Let’s peek under the hood for a moment
Let’s talk for a moment about how New Relic Alerts evaluates your data. Once per minute, every alert condition looks at the data stream it’s given and evaluates it numerically against the condition’s threshold. One minute later, the data is again evaluated. Each minute is evaluated discretely (on a pass/fail scale), without regard to any data before or after that single minute.
The evaluation system will build a model of the data, if you have a threshold with a time window of more than 1 minute (e.g. “for at least 15 minutes” will keep track of each minute’s pass/fail result for a rolling 15 minutes). Once the alerts evaluation system gets enough fail results in a row, it will open a violation.
Keep in mind that each minute is evaluated discretely. The evaluation system does not look at any of the minutes in the past, other than to develop the pass/fail model over a rolling time window.
One minute at a time, got it
If you think about this for a moment, you might see how NRQL queries using
stddev are a lot less useful than they seem, when used in an alert condition. After all, if you calculate the standard deviation over an hour (or 24 hours), that can be meaningful. But
percentile(duration,95) calculated over only 60 seconds is less meaningful.
Whoah! So … how do I set up an alert condition to monitor standard deviation over the past 24 hours?
Since the alert evaluation system only looks at a single, discrete minute at a time, but NRQL queries in Insights are much more flexible, you just need to figure out a way to wrangle a standard Insights NRQL query (which can perform functions over longer periods than a single minute) into an alert condition. Here is one way you can accomplish that.

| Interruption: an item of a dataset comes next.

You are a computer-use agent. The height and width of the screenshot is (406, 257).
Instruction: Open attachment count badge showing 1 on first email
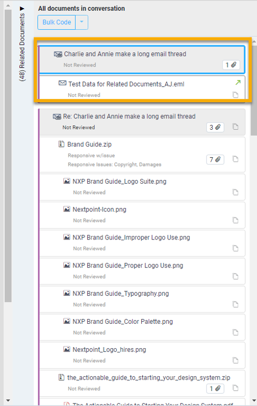[x=231, y=65]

- Set up a cron job to run a script once per minute (since the alerts evaluation system expects to see a data point every minute). Alternatively, you can use a Synthetics Scripted API Test Monitor to run a script for you once each minute.
- In the script, use the Insights Query API to run the exact NRQL query you want. As an example,
SELECT stddev(someAttribute) FROM SomeEventType SINCE 24 hours ago.

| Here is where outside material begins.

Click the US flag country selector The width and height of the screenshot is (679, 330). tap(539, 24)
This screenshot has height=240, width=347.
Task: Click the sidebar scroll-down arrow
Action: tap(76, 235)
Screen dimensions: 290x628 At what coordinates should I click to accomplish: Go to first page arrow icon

- The script should then parse the JSON that is returned and extract the value or values that are important.
- Next, the script should re-package the important values as a JSON object.
- Finally, the script would use the Insights Event API to insert the JSON as a custom event.
- Once the cron job and script are up and running, set up a NRQL alert condition to monitor the attribute in the custom event that is of interest.
With this method, you get exactly the value you are looking for inserted as a custom event into Insights once per minute, which allows the alerts evaluation system to evaluate, for example, a 24-hour calculation of standard deviation, or the 95th percentile over the past 12 hours, or the count of events over the past 30 minutes – anything you can write a standard NRQL query in Insights for, you can now set up an alert condition to monitor!
I hope this helps to better understand how the alerts evaluation system works, as well as providing a way to expand its functionality. Let us know if you come up with other ways to do this!